Expected release for 7 (Currently the 6.99 testing) is by the end of Jan 23 so pretty soon.
So what happens when 7 comes out and nobody has been in the market as a Guinea pig? - that’s when a pile of bugs get posted along with a refrain of KiCad isn’t really ready for the mainstream. You can install the two versions alongside each other. Nobody is asking you to use 6.99 in a production environment but a bit of quid pro quo testing in exchange for free software doesn’t seem too much of an imposition.
[quote=“eelik, post:7, topic:39217, full:true”]
Yes, but they are semantically meaningless and can change according to some internal rules. If you don’t give an explicit name, you imply that you don’t care.[/quote]
That’s a pair of terrible behaviours. What’s the point of assigning a “semantically meaningless”
net name that “can change” arbitrarily? Assign it a name that means “this is this net’s name”,
take that name seriously, and don’t screw with it. If the user wants to change its name later to
something specific, let him. If I don’t give it a name, I imply that I don’t care what its name is, not that I don’t want it treated it like the net I drew.
You’re basing your argument on an extreme interpretation in which every pin is a net, even if
it’s not connected to anything. If that made sense, your argument would, but it doesn’t. What
you need to do is just treat nets like nets i.e. an unconnected device pin isn’t assigned a net
and remains available for connection to any net the user chooses, at which point it becomes
part of that net.
Well, that’s logic that I can buy into if I try - not allowing the user to just pile a bunch of wires all
over the drawing that aren’t connected to anything and then try to assign net names to them.
That’s a reasonable constraint, though you then have to address the case in which lines that
were connected to things (and which constituted valid nets) are later orphaned in the editing
process. There are obviously a few different ways to treat that. But I could just as easily offer
a counterargument that says I should be free to draw complex buses all over the place, assign
net names to them, then connect them to components later. One should allow the draughtsman
the freedom to draw in whichever style and order he prefers.
Is 6.99 file format compatible with other versions? That is, if you ever save with 6.99, do you loose your files?
Edit: Sorry my extreme words, but previous version did that. (Backup helped.)

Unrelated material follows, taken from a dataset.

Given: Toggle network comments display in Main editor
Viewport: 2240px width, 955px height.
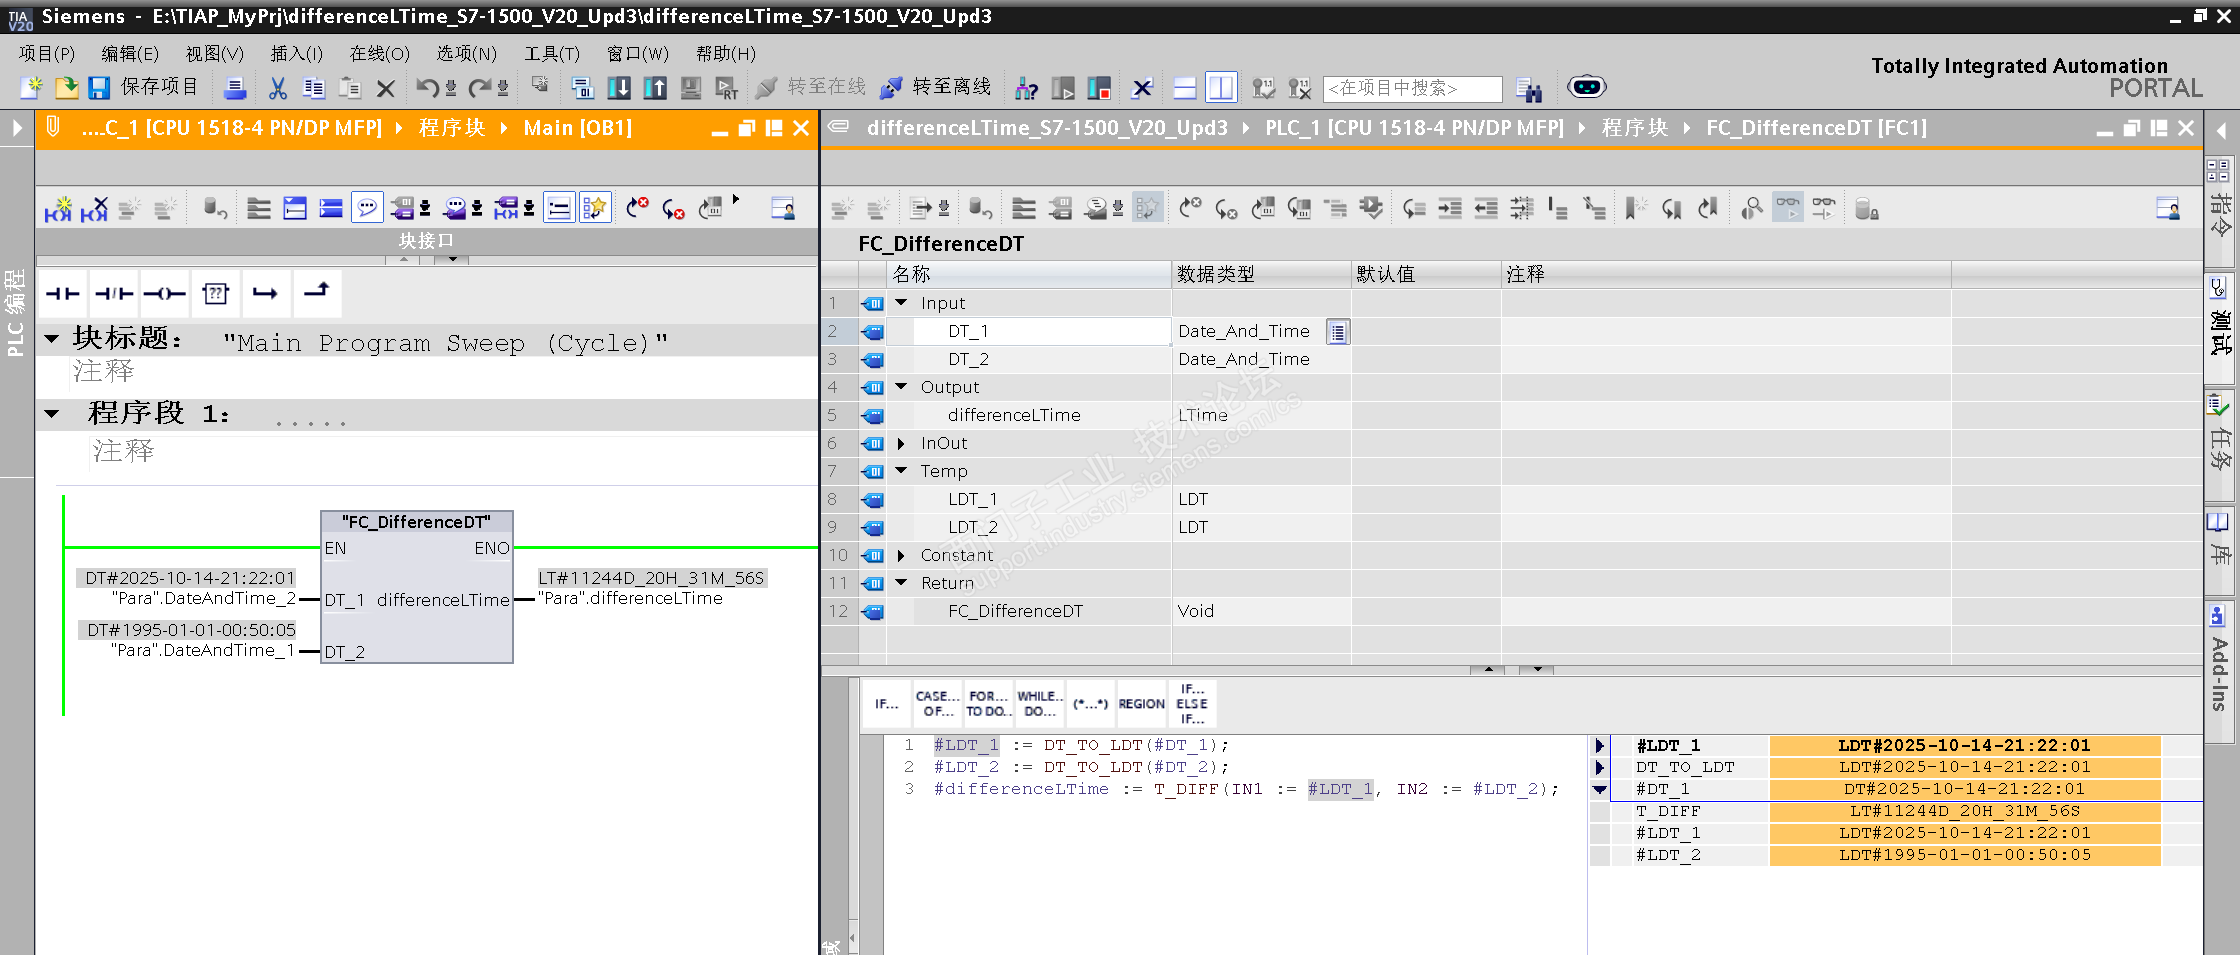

Okay, so I’ll accept that this (giving all pins net names) is an architectural necessity. How
is the connection of nets managed? If one starts drawing a wire other than at a pin, is it
given a net name? If not, does it get the pin’s name when it’s connected to a pin? Or, if
so, when the two nets are merged at time of connection, which name wins?
As for the original problems, I’m not arguing that what KiCad does is necessarily the best possible behavior. Some of it has good reasons, but it doesn’t mean it can’t be better. Write a concrete detailed description about non-wanted and wanted behavior with an example file and steps to reproduce the problem, and it can be considered by the development team.
I appreciate the qualification; this may be a case of people just having learned to put up
with, through the course of development, behaviour that absolutely would not be tolerated
in mature commercial software. But this is a very serious fault that dramatically reduces
the trust one can place in the tools.
The problem is simple: Do not merge nets without warning the user. For the purposes
of this rule, a single-pin net doesn’t count.